When Bharat wanted to set up on his own he had a choice of a place in St John’s Wood High Street or Leamys News in Nugent Terrace, and he chose the latter because it was a freehold property. He came with his wife and a daughter, (two came later) and his parents.
Bharat had experienced different customers all over London and he found the people here very pleasant and friendly. They gave the Patels a warm welcome. While managing a post office in earlier days for his brother-in-laws it was an interesting job, dealing not just with stamps and parcels but also with such things as pensions and licences. Unlike Leamy’s News, Bharat stayed open later in the evening, and during lunch and on Sundays.
Delivery of the newspapers is still an important part of the job with the morning round and the evening round. The council would send inspectors to make sure that the children delivering papers were of the right age. The Patels employed adults as well as teenagers and had 12 rounds, going as far as St John’s Wood Road.
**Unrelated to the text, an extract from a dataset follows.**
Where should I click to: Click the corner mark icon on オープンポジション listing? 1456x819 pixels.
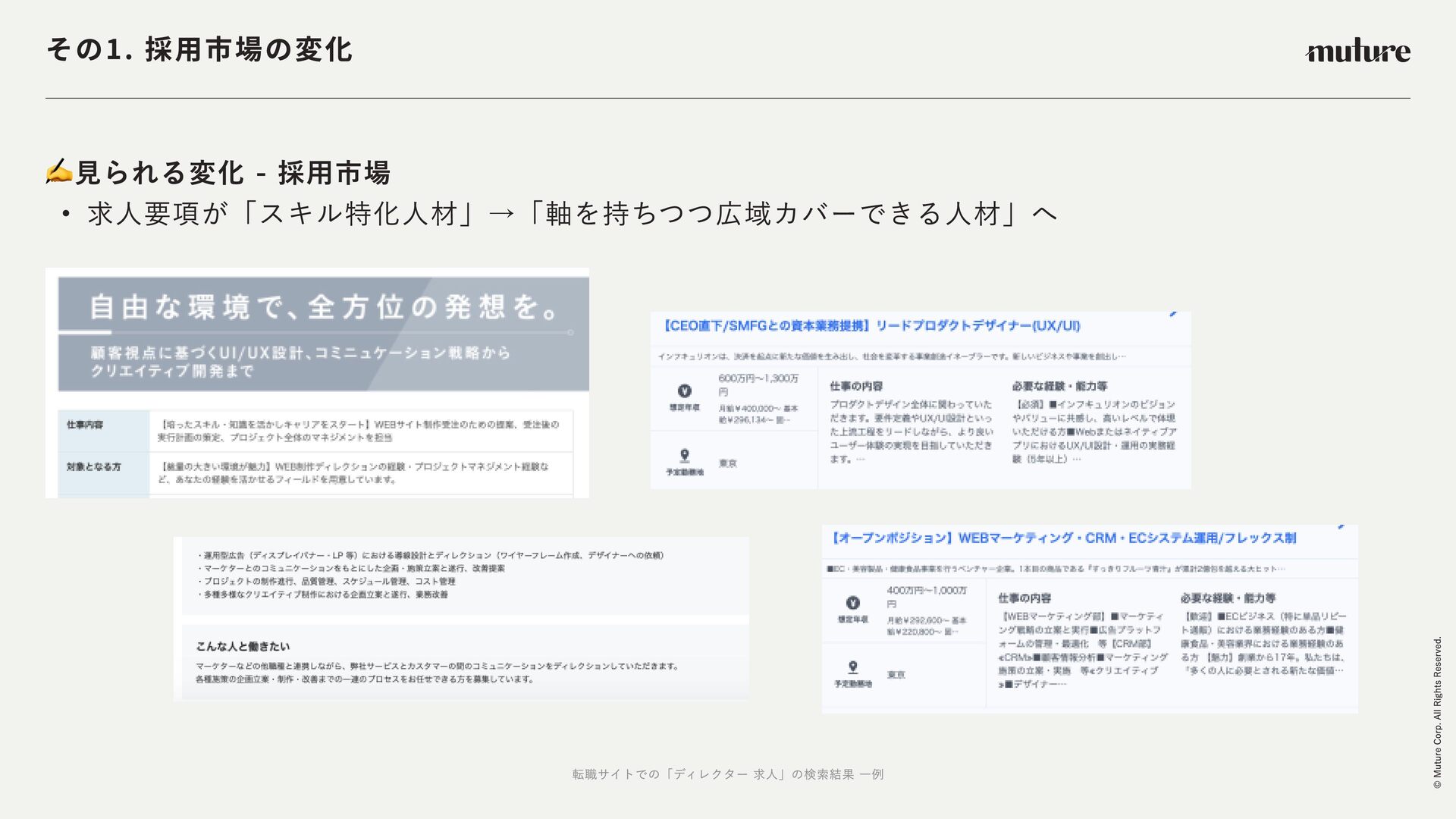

Of course many people nowadays read the papers online or have them delivered to their homes direct from the distributors. Bharat feels that the National Federation of Retail Newsagents do not do enough for people like him. The publishers and wholesalers should listen more. On one occasion Bharat phoned publishers and told them that the deliveries to his shop did not come in time for the paper to be sent out to the readers.
It was a real village when the Patels arrived with lots of people walking up the street and chatting in the shops. There was a good greengrocer and butcher and baker. The previous post office had closed when the proprietor took redundancy. There had been a campaign to keep it open, but there was a government policy to close some post offices. Local support from MPs and other public figures can help sometimes, but then often fades away later.
They were good days when people used to collect their pensions from the post office and then spent some money in the village, which helped the local economy. Leamys News had a much greater selection of sweets and chocolates before. Also they sold hardware, and more magazines and books, but supermarkets have eaten into that trade. Tesco have taken over the Europa shops in parts of north London and people like the Patels have taught them how to sell, staying open late and stocking what people want. Cigarettes are tricky to handle, as they have a limited profit margin, and tricky to sell with friends buying for underage customers, which is disastrous if discovered by the council.
Other Businesses in the Terrace
The pub, Heroes of Alma, which has closed now, was a friendly pub and was frequented by people who worked or performed at the Abbey Road Studios and other local places. Following an incident at the Corner Shop in November 2016 it is currently closed. At one time there was an informal agreement among the shopkeepers that they would not compete with each other by stocking similar items.
Amee Patel remembers the antique carpet shop when she arrived in Nugent Terrace as a child. They would put a rug over the step into the shop, and use the pavement as a demonstration area, throwing out the carpet there in front of the potential buyer. The chemist has always been in the same place and the cabinet maker is still there.
A Hub for the Terrace
Bharat’s wife sadly passed away, like his parents previously, and he himself has had a serious operation. He could not run the shop now without the help of daughters Amee and Sona, who go to the Cash and Carry and organise things when needed. The shop is still a friendly hub in Nugent Terrace and the customers who come in are known and welcomed.